Of all the entries below, only the lines from the one with "Viewport: 1178px width, 692px" up to and including the one with "Image resolution: width=600" are to be duplicated exactly.

[Stored data entries]

· · ·

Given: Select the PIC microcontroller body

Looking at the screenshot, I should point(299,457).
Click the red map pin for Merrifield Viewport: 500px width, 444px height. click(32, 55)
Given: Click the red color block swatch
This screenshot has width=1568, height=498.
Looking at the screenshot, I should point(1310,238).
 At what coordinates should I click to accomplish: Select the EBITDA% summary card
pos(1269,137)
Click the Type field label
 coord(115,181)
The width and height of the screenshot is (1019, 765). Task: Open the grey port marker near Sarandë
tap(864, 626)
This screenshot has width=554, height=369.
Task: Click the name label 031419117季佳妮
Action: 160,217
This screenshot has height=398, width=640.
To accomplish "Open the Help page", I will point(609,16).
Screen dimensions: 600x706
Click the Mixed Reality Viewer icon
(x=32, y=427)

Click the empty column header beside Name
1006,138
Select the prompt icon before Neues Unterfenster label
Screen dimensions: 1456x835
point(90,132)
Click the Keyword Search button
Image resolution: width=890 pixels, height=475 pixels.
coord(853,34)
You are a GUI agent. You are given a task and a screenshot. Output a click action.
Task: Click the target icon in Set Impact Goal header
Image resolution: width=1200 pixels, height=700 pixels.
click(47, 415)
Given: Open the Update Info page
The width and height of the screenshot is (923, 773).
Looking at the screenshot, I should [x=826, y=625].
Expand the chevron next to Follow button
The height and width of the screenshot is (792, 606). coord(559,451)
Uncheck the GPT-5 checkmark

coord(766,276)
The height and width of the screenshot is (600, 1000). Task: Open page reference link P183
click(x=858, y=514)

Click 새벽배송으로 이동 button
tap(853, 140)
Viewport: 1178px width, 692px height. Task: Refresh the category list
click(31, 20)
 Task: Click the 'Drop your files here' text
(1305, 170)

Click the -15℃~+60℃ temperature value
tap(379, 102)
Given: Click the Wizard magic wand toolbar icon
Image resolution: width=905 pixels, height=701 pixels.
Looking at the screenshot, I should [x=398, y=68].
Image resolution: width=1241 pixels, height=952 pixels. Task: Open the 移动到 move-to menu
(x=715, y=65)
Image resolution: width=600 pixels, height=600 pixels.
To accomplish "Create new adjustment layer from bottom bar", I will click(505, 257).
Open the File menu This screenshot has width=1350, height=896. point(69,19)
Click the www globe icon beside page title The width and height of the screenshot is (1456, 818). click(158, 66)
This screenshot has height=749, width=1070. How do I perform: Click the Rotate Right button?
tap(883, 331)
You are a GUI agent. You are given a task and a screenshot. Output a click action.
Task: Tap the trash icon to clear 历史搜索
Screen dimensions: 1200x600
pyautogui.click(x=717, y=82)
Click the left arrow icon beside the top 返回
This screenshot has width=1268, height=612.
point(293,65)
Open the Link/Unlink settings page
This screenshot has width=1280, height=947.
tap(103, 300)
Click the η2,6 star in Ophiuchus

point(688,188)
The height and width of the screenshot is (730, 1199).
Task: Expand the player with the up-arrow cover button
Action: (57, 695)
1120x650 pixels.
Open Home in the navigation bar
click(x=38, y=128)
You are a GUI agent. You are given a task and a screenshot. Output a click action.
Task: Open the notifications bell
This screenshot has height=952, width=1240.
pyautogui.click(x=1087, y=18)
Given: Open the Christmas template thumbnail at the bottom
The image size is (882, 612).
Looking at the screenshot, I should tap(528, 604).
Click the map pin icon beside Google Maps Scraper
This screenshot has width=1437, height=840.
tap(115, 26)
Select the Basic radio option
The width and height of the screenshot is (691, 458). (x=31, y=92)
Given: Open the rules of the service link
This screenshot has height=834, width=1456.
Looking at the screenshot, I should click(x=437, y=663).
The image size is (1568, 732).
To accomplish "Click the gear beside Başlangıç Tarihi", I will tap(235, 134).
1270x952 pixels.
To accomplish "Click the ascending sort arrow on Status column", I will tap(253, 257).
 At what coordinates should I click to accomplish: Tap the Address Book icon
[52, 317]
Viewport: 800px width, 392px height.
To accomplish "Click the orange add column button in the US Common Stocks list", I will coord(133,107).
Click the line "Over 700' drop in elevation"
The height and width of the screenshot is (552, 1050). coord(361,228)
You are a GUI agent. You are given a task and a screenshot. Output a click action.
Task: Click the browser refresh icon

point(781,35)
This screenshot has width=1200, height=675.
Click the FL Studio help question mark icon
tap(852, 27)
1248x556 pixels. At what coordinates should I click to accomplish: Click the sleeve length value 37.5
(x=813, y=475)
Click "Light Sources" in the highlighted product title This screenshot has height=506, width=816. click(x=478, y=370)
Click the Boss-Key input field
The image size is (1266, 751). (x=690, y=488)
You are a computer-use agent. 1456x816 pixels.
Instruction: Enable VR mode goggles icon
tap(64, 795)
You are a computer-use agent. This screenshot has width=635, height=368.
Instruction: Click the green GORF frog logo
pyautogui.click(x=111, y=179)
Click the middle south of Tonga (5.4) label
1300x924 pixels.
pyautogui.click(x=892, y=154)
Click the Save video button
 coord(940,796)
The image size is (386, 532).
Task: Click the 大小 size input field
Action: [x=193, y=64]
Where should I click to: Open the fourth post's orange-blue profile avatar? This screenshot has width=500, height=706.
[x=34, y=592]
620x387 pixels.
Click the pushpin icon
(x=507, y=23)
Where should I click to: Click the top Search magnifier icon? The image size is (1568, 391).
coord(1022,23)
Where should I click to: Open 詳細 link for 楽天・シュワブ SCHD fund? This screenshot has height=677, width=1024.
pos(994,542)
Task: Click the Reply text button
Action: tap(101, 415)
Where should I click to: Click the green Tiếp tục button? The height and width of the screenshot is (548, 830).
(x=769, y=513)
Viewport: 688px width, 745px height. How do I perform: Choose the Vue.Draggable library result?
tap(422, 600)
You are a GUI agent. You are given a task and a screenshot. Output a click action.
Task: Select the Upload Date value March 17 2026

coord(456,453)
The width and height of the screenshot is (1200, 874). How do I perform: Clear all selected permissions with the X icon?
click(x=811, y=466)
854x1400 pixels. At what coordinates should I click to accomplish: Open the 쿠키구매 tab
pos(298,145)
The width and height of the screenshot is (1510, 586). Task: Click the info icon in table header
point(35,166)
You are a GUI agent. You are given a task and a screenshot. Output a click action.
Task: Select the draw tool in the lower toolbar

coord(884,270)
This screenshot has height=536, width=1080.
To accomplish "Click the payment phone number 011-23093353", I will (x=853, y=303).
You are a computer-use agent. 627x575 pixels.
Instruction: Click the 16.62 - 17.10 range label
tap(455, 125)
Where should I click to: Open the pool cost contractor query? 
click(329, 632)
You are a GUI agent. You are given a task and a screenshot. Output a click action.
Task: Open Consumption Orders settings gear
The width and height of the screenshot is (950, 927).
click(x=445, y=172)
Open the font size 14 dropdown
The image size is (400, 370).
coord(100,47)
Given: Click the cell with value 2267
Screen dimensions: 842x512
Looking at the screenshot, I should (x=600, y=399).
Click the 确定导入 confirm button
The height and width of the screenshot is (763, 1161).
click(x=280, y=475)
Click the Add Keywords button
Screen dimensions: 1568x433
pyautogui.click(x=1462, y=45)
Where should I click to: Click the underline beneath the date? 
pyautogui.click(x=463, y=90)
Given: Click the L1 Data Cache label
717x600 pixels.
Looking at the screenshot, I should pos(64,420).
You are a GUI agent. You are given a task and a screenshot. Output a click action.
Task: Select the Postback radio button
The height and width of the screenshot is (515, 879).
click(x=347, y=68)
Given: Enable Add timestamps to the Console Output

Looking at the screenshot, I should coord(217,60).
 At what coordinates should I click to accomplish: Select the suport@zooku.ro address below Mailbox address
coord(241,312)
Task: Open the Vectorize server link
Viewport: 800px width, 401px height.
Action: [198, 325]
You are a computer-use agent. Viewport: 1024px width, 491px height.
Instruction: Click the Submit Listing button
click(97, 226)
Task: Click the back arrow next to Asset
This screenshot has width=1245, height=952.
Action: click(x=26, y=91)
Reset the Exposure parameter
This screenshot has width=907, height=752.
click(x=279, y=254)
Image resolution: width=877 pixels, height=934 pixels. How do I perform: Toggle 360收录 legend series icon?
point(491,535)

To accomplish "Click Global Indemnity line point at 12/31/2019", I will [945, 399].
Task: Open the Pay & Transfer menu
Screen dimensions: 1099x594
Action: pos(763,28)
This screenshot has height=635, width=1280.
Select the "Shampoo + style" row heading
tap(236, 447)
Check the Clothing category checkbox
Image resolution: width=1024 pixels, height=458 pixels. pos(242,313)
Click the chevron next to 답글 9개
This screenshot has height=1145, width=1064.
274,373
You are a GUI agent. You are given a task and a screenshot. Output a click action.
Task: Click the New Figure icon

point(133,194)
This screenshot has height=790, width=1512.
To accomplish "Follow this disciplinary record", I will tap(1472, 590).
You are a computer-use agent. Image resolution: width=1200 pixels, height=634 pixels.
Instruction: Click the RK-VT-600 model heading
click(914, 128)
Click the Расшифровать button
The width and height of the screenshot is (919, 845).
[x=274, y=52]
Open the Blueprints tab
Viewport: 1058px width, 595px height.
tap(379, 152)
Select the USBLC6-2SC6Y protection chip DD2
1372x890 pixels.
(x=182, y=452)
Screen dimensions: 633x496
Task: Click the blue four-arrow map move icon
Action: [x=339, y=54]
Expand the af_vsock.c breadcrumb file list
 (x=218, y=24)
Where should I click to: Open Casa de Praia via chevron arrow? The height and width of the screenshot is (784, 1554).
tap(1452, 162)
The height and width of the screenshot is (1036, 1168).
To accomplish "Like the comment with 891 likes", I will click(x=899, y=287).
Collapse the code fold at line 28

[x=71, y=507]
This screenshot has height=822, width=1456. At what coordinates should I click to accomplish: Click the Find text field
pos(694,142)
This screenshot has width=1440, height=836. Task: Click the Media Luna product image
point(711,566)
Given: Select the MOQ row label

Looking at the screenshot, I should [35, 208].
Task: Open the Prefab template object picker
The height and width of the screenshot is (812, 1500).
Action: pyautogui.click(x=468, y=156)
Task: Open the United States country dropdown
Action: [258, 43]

· · ·

RESULT OF THIS EXERCISE:
Viewport: 1178px width, 692px height. Task: Refresh the category list
click(31, 20)
 Task: Click the 'Drop your files here' text
(1305, 170)

Click the -15℃~+60℃ temperature value
tap(379, 102)
Given: Click the Wizard magic wand toolbar icon
Image resolution: width=905 pixels, height=701 pixels.
Looking at the screenshot, I should [x=398, y=68].
Image resolution: width=1241 pixels, height=952 pixels. Task: Open the 移动到 move-to menu
(x=715, y=65)
Image resolution: width=600 pixels, height=600 pixels.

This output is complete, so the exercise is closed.